Direction
Please count the lines in the listing below that contain the string "Viewport", matching case exactly, and reply with the number alone.

[START Entries supplied]

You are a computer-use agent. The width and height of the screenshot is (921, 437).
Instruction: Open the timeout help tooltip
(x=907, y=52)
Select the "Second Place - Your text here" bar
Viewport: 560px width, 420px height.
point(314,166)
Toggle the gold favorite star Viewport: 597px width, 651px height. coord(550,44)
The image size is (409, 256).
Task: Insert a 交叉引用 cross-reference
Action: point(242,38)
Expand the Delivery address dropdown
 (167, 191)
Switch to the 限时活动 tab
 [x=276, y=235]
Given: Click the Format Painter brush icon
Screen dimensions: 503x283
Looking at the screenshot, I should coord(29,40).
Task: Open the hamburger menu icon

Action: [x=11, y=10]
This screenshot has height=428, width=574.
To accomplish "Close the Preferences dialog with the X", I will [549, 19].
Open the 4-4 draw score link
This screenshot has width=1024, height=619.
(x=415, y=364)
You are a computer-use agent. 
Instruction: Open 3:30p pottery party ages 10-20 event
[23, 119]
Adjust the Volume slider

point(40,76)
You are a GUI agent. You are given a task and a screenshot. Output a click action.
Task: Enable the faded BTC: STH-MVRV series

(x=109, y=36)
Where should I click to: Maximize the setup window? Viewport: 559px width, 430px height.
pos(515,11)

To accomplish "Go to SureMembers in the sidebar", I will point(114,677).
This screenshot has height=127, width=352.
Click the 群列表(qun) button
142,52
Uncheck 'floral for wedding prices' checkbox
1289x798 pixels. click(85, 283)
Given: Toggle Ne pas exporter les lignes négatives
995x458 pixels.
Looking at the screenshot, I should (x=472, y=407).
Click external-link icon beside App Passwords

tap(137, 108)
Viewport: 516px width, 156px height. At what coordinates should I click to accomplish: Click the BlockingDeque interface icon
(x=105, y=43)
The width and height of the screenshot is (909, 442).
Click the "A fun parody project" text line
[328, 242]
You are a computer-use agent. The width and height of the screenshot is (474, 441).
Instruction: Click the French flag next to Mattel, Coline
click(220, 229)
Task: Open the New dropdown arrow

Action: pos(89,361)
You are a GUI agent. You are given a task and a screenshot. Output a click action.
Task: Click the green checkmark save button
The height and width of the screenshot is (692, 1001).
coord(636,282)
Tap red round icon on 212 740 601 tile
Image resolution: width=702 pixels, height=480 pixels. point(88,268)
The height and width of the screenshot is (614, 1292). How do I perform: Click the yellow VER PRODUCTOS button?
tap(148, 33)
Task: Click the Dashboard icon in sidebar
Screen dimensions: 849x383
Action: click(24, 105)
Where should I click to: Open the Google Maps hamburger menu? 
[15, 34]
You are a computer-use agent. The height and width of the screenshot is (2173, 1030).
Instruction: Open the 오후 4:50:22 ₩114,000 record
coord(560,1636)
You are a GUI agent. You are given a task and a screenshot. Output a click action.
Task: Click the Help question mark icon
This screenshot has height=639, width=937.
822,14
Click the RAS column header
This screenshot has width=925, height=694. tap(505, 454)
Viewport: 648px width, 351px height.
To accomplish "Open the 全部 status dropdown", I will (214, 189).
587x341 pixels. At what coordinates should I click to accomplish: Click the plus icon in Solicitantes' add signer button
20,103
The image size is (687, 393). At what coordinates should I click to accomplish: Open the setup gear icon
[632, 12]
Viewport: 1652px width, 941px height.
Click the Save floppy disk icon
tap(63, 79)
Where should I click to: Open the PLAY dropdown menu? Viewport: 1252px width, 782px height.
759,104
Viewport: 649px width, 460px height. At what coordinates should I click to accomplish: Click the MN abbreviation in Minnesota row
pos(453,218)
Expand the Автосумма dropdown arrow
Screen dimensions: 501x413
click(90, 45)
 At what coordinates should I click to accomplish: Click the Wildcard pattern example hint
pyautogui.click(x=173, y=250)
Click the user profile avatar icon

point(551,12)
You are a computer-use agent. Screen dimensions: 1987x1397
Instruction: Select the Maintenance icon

[END Entries supplied]

Result
8